Haumai or Ego (Conceptualised Self)
We are born dazzled and confused without a sense of self or conventions within a soup of social and cultural structures. Interaction with parents, family and education quickly enable the development of a sense of self. This normally starts with a label, or your name, education and previously society helped mould our identities, however, in the day of 24/7 news and information world, our sense of self is greatly influenced by the relentless bombardment of information!
We are gradually conditioned into always seeking pleasure whilst avoiding any form of suffering or pain. We develop our self (ego) into a defensive structure in response to any form of affliction we may encounter, physical, mental or emotional. When we encounter any from of suffering we retreat into various patterns of avoidance and seek comfort which over a short period of time result in our defensive self or identity (ego).
As our entrenched patterns of behaviour become habitual, they create a cocoon like structure around us, which on the surface cuts us from suffering (or we perceive that is what it will do), however, it also prevents us from experiencing the world and more importantly our selves. We unconsciously start to believe and identify with these patterns of behaviour as “me”, and assume they represent some permanent fixed identity.
The “collective” of our thoughts, emotions, intentions, memories, intellect give rise to a sense of self, Haumai ( “I”-am). Haumai is a specifically unique concept of individuation and may be viewed in two ways, in the cosmic context; it stands for the principle of individuation. At the level of an individual, it stands for referencing-self, or the ‘me’ experience
Haumai or ‘me” self-centeredness, the personality system, the belief in one's individual existence, is the basis of all thought, emotions and intention identification and is responsible for the false veil between our self and experience of Existence.

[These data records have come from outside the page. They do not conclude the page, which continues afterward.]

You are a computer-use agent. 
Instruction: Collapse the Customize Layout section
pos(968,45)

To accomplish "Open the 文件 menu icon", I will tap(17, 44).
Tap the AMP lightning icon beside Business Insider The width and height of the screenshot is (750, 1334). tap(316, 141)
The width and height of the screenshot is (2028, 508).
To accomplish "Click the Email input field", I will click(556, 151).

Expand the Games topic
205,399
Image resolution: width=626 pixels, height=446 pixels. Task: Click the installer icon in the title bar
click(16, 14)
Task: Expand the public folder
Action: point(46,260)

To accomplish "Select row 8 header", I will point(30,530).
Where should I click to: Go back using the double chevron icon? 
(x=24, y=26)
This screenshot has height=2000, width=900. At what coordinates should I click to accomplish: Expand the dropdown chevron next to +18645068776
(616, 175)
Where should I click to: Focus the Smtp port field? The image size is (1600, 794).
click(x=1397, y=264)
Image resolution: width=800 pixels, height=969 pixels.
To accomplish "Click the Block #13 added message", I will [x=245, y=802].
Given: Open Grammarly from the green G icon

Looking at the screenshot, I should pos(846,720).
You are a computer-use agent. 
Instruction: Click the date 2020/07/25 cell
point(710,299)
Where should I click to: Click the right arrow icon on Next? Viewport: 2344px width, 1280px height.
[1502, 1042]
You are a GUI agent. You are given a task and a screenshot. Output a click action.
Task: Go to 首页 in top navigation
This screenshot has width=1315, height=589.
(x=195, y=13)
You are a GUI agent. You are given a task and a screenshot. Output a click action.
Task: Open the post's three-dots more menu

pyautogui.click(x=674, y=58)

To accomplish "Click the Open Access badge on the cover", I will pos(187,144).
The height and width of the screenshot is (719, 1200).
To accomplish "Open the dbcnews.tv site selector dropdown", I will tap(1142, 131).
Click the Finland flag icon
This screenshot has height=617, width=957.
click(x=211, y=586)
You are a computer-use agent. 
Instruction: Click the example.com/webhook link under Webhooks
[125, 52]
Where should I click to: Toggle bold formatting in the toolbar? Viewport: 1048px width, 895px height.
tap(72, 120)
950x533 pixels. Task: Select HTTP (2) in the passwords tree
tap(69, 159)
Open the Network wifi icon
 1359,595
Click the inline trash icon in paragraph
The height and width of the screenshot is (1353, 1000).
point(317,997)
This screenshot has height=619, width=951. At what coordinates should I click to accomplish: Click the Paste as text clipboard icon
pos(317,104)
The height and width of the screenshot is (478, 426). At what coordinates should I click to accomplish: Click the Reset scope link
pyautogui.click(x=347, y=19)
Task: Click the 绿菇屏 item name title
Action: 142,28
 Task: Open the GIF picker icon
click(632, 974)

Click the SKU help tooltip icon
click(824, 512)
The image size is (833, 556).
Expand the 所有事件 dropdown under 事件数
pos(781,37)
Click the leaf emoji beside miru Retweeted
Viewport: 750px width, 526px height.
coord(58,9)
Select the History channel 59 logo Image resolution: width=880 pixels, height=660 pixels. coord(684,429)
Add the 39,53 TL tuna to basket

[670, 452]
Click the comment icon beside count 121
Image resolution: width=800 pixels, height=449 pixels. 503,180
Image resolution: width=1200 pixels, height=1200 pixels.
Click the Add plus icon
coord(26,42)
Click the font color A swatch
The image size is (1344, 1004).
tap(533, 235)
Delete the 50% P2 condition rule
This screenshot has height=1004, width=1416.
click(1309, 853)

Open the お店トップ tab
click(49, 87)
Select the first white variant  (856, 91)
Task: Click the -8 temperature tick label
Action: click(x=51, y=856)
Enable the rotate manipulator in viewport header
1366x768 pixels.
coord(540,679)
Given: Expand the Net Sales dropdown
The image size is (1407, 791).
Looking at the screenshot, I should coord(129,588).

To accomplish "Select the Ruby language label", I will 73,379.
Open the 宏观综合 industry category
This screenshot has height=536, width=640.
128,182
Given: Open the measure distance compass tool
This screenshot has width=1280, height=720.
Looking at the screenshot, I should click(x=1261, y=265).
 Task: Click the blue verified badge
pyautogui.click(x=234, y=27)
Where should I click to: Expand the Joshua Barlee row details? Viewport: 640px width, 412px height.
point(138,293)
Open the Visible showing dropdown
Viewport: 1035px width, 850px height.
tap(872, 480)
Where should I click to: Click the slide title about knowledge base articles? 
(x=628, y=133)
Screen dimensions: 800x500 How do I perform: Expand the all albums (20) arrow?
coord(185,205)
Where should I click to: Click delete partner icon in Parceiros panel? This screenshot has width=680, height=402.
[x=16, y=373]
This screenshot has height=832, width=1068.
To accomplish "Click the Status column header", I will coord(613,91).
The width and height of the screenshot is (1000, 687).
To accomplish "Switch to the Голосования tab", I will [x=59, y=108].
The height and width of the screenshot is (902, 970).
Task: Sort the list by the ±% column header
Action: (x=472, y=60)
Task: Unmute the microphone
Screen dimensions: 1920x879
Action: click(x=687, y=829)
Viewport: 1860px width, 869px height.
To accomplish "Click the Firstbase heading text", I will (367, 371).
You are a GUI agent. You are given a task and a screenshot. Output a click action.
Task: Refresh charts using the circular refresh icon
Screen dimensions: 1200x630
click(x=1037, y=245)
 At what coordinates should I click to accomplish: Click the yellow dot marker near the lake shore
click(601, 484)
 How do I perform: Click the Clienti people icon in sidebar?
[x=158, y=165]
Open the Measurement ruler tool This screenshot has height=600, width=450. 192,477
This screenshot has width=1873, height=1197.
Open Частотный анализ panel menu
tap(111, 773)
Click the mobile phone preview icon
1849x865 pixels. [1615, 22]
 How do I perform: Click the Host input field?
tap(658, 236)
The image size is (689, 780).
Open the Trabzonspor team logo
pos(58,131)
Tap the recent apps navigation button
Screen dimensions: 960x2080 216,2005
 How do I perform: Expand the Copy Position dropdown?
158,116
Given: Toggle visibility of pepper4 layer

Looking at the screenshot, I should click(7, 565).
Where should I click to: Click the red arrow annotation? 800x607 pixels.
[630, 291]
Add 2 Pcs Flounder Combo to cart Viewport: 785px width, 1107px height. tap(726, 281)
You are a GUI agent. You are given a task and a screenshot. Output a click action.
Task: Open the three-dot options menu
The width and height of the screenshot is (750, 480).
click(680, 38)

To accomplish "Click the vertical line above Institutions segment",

Haumai as our inherent worldview determines our world for us. It is not considered our true-self but a reflective self. This Haumai becomes one’s very personality and the centre of all strivings. It is this Haumai which brings about the sense of duality by creating a distinction between 'I' and 'non-I', subject and object. It is Haumai which separates one from the totality of life and consciousness, giving us the feeling of apartness in place of cosmic oneness. Haumai is not necessarily formed by as a single big fixed 'I' but through a multitude of small 'I's, each one of which at any given moment claims one’s total consciousness. Thus Haumai or the multiplicity of 'I's changes with feelings, thoughts, and moods, with the last thought, feeling or mood forming our most recent ego self-reference.
Our created sense of self through repetitive patterns starts to crave and grasp for something to “hold” or attach itself onto that seems permanent. This craving towards a suffering free permanence gives rise to attachments, which give rise to craving for more pleasure from the attachments turns to greed, unfulfilled greed gives away to emotions of anger and fear, and to avoid these unpleasant emotional states, the ego lusts for other sources of sensory pleasures, thus forming new attachments and the cyclic patterns of behaviour continue causing us ongoing unhappiness and pain.